Standard precautions include the use of handwashing, gloves, mask, eye protection and/or face shield, gown, patient care equipment, environmental control, and occupational health to prevent injuries from needles, scalpels, and other sharp devices. Controlling the infection also requires separating the source and cutting the modes of transmission.



Droplet precautions prevent the transmission of respiratory particles larger than 5 microns in size, and can travel up to 3 feet away.4 Transmission can occur when healthcare workers’ (HCWs) mucosal membranes (eyes, nose, and mouth) come in contact with the patient’s respiratory secretions. Patients should be in private rooms, although cohorting of patients with the same infection is appropriate. Surgical masks are advised for healthcare workers who come in direct contact with the patient. Because of the closed circuit and ventilator filters, transmission of organisms from patients who are intubated is unlikely. However, a surgical mask should still be worn, particularly when the patient is being transported, because the endotracheal tube can get disconnected.



Airborne precautions address respiratory particles smaller than 5 microns that can remain suspended in the air. Patients should be in private rooms with negative pressure and a minimum of 6 to 12 air changes per hour.4 Healthcare workers must wear respirators with 95% filtering efficiency. In order to function reliably, these devices must not allow leakage. Therefore, HCWs must be fit-tested to ensure reliable protection. Transport of patients should be minimized; when necessary, the patient should be masked.

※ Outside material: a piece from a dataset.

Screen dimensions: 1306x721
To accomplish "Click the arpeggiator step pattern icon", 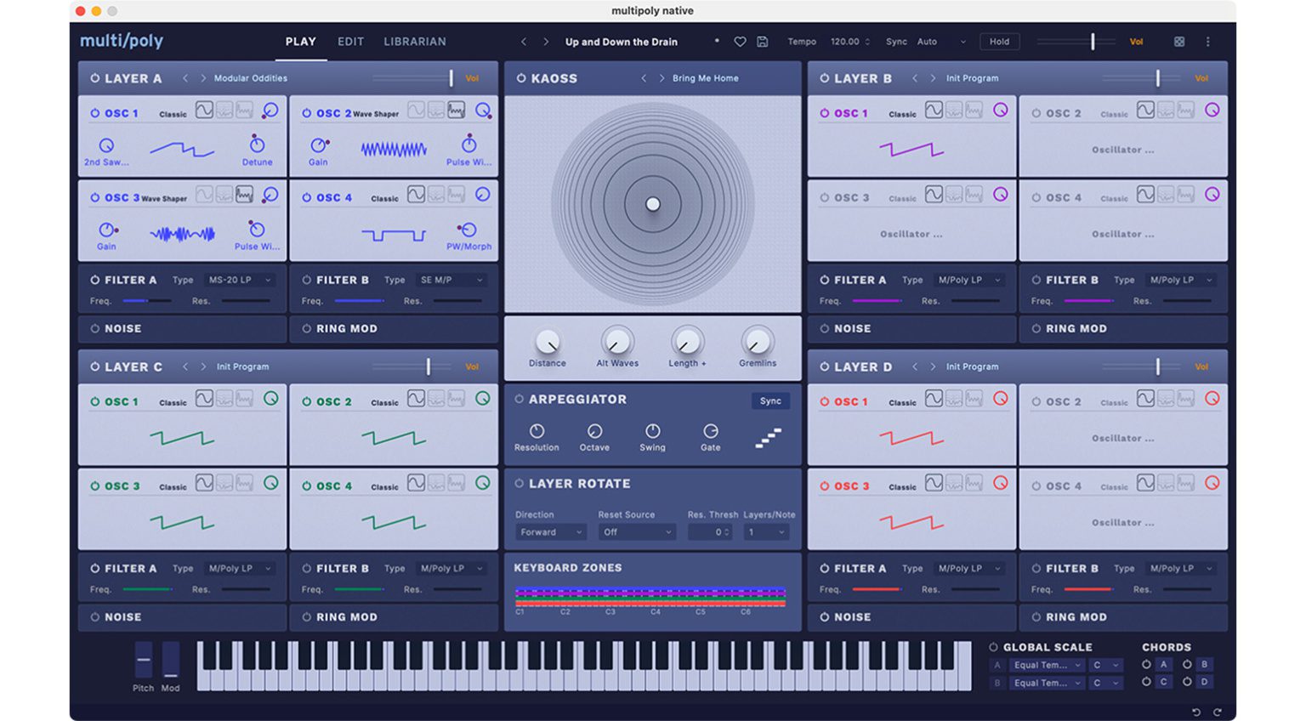I will pos(768,438).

Patients on contact precautions warrant private rooms, and transmission occurs via direct contact or indirect contact with a contaminated object or person. Healthcare workers must perform hand hygiene and wear gloves, and if contact with the patient is anticipated or the patient has diarrhea, they should wear gowns. The gowns must be disposed of after leaving the room and healthcare workers must perform hand hygiene again.

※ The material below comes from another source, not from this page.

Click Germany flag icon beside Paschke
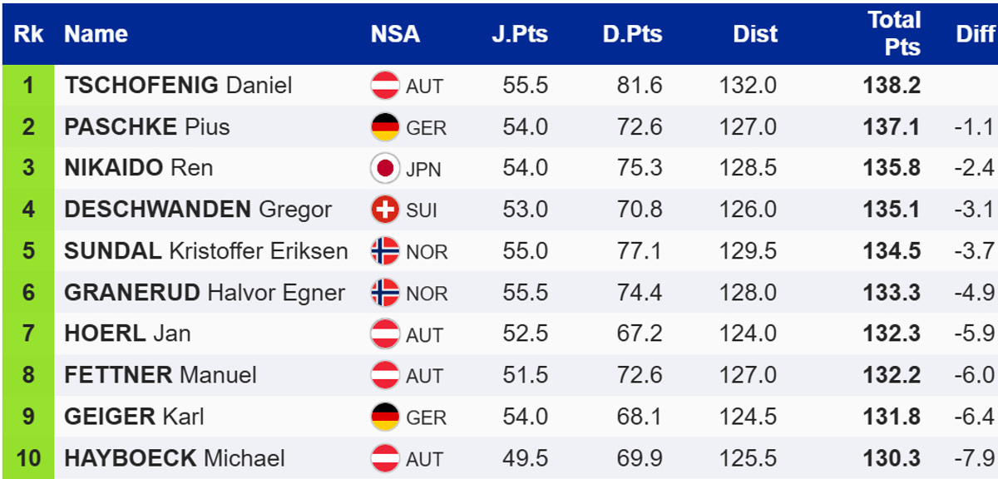 pos(384,127)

Neutropenic precautions aim to prevent a neutropenic patient from acquiring an infection from the environment. The definition of neutropenia is institution dependent but generally includes an absolute neutrophil count (ANC) of less than 500 cells/µL. Neutropenic precautions include hand washing, nonspecific protective gear, avoiding plants or dried flowers, avoiding rectal temperatures, and avoiding suppositories.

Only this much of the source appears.